_Extracted data entries_
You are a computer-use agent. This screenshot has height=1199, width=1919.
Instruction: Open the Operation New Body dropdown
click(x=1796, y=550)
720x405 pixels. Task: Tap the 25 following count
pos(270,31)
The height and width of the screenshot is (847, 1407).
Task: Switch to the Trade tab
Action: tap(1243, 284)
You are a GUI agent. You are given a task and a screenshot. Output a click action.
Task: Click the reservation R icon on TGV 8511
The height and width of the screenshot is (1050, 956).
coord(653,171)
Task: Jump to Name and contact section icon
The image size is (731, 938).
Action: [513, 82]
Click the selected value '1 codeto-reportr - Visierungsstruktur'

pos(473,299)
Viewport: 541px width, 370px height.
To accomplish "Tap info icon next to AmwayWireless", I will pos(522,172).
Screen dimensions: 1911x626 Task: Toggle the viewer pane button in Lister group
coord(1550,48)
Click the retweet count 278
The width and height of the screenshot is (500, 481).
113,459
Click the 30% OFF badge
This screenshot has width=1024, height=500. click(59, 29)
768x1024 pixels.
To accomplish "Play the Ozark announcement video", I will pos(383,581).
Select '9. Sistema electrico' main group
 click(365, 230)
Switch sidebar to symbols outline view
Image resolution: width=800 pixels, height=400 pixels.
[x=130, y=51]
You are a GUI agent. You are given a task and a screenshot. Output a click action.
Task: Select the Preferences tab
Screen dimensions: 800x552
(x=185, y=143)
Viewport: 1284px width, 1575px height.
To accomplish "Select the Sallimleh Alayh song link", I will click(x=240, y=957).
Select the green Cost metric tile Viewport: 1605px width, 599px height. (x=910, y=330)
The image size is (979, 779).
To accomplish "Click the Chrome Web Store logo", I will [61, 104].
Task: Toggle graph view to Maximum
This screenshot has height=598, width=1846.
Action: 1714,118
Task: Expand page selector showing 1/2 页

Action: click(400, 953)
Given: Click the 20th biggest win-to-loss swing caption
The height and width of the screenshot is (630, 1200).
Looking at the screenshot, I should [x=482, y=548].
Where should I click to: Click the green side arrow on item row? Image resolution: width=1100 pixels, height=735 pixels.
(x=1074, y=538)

_Work instruction_
Could every entry be given again exactly, with no line skipped?

_Result for this task_
You are a computer-use agent. This screenshot has height=1199, width=1919.
Instruction: Open the Operation New Body dropdown
click(x=1796, y=550)
720x405 pixels. Task: Tap the 25 following count
pos(270,31)
The height and width of the screenshot is (847, 1407).
Task: Switch to the Trade tab
Action: tap(1243, 284)
You are a GUI agent. You are given a task and a screenshot. Output a click action.
Task: Click the reservation R icon on TGV 8511
The height and width of the screenshot is (1050, 956).
coord(653,171)
Task: Jump to Name and contact section icon
The image size is (731, 938).
Action: [513, 82]
Click the selected value '1 codeto-reportr - Visierungsstruktur'

pos(473,299)
Viewport: 541px width, 370px height.
To accomplish "Tap info icon next to AmwayWireless", I will pos(522,172).
Screen dimensions: 1911x626 Task: Toggle the viewer pane button in Lister group
coord(1550,48)
Click the retweet count 278
The width and height of the screenshot is (500, 481).
113,459
Click the 30% OFF badge
This screenshot has width=1024, height=500. click(59, 29)
768x1024 pixels.
To accomplish "Play the Ozark announcement video", I will pos(383,581).
Select '9. Sistema electrico' main group
 click(365, 230)
Switch sidebar to symbols outline view
Image resolution: width=800 pixels, height=400 pixels.
[x=130, y=51]
You are a GUI agent. You are given a task and a screenshot. Output a click action.
Task: Select the Preferences tab
Screen dimensions: 800x552
(x=185, y=143)
Viewport: 1284px width, 1575px height.
To accomplish "Select the Sallimleh Alayh song link", I will click(x=240, y=957).
Select the green Cost metric tile Viewport: 1605px width, 599px height. (x=910, y=330)
The image size is (979, 779).
To accomplish "Click the Chrome Web Store logo", I will [61, 104].
Task: Toggle graph view to Maximum
This screenshot has height=598, width=1846.
Action: 1714,118
Task: Expand page selector showing 1/2 页

Action: click(400, 953)
Given: Click the 20th biggest win-to-loss swing caption
The height and width of the screenshot is (630, 1200).
Looking at the screenshot, I should [x=482, y=548].
Where should I click to: Click the green side arrow on item row? Image resolution: width=1100 pixels, height=735 pixels.
(x=1074, y=538)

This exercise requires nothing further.